施設ではなく行政“サービス“を守る
浦々に集落が点在し、過疎化が著しい周防大島町には、役場の総合支所が4地区に、さらにそこの傘下に出張所が8ヶ所あります(ちなみに4町合併以来20年間分庁舎方式を取っており、本庁的なところは、7箇所に分かれています…)。
何年も前から出張所の在り方が検討され始めて、まずは利用実績が最も少なかった久賀総合支所椋野出張所について、令和2年度に将来的な廃止を視野に入れた地元説明会が実施されました。
住民の意向などもあり、椋野出張所は令和3年度から、週1回水曜日の開所となっています。
そして今、東和総合支所管内の和田出張所について、包括連携協定による郵便局への窓口業務委託が始まろうとしています。
〇郵便局に行政窓口業務をお願いすることになった経緯
行政病院事業改革特別委員会でも、少なくとも4年は協議されてきた案件です。
特別委員会と執行部の協議、執行部と郵便局との協議や細やかな調整を経て、この10月から支所と並行して郵便局でも窓口業務の取り扱いが始まります。
そして4月以降は、和田出張所は閉鎖して和田郵便局が窓口業務を行ってくださる方向で進んでいます。
出張所は会計年度任用職員(役場の非正規職員)さんが勤めてくださっており、基本的に一人で運営しています。そんなに忙しくないといっても、休憩は?トイレは?と気になります。また、税金の収受など現金も扱うので神経を使います。
かつての周防大島には、地方銀行の支店も多く、農協・漁協の店舗もたくさん、金融窓口もありました。
今ではどんどん統廃合が進められて、頼みの綱は郵便局、という集落も少なくありません(JAさんは、移動金融店舗車を走らせています)。
郵便局の撤退を防ぎたいし、地域の行政サービスも守りたい。そこでタッグを組んで郵便局で窓口行政サービスの一部を行ってもらおう、ということになったのです。
役場から郵便局にネットワークを繋ぐ
昔と違って様々な手続きがオンライン上で行われている行政手続き。具体的に郵便局で事務を行ってもらうには、ネットワークの整備から行う必要があります。
東和総合支所と管内出張所はネットワークがつながっています。そこに郵便局もつなげるということになるのですが、ネットワークスイッチが必要…。
不幸中(?)の幸いで、最近廃止された公共施設がいくつか。廃校があります。そこで使われていた比較的新しい機材をリユースすることが出来るそうで、初期投資が抑えられそうです。

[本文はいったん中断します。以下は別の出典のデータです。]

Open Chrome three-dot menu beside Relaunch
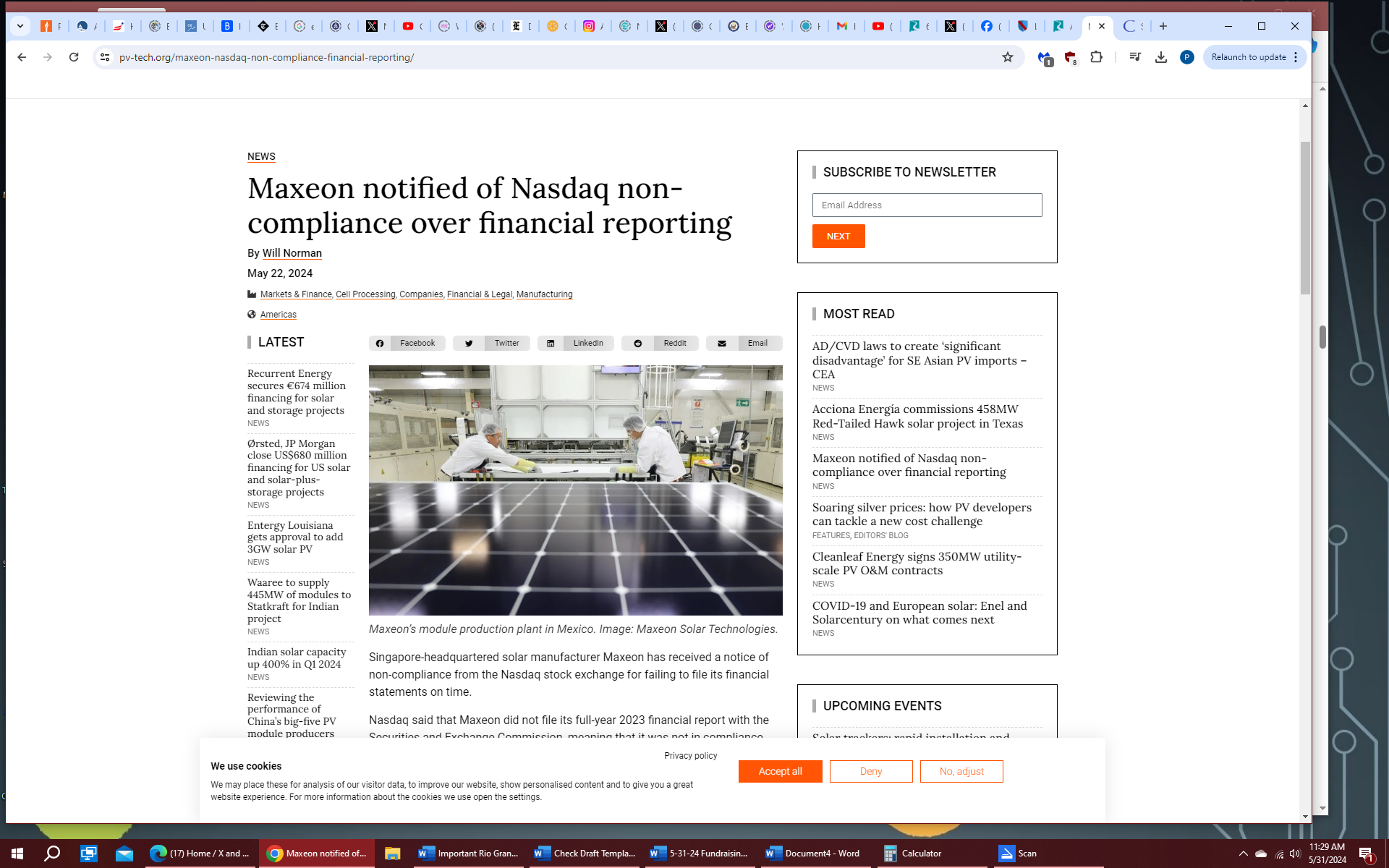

ケーブル自体は、出張所と郵便局の距離がとっても近いので、そんなにかかならいようです。
”キオスク端末”も設置するというけどほんとに必要?
窓口業務を行う郵便局には、コンビニのマルチコピー機(キオスク端末)と同じように、マイナンバーカードがあれば自分で操作して各種証明書が発行できる、キオスク端末も設置されます。
これが一台、400万円。
令和5年度から大島総合支所に一台導入されていて、当時設置時の理由の一つが「年度末年度初めのように込み合うときに、利用をしてもらい混雑を緩和する」というものでした。
利用実績をみると、令和5年度は150件。同じ施設の有人窓口が4300件。まだあまり普及していないとみるか、あまり活用されないとみるか…。
和田郵便局での利用実態をよく調査して、今後の展開時には必要性を再検討すべきかと思います。
”小さな拠点”的まちづくりのプランがあってよくない?
郵便局の職員さんにとっては、新たな業務が増えて大変な面もあると思います。周防大島町の郵便局へは、既にマイナンバーカードの交付申請の申込業務を委託していたり、これまでも行政に協力をいただいています。
住民にとっては、すでに身近な郵便局。これまでも、役場の出張所に行くより、郵便局に行く回数のほうが確実に多かったと思います。
役場の出張所がなくなっても、オンラインでできる手続きも増えているし、郵便局という身近なところでサービスが承継・維持されることで、その周辺が”小さな拠点”的役割を担えるエリアになるといいなと思います。
というか、そういう構想を町は地域と一緒に作ったほうがいいのではと思います。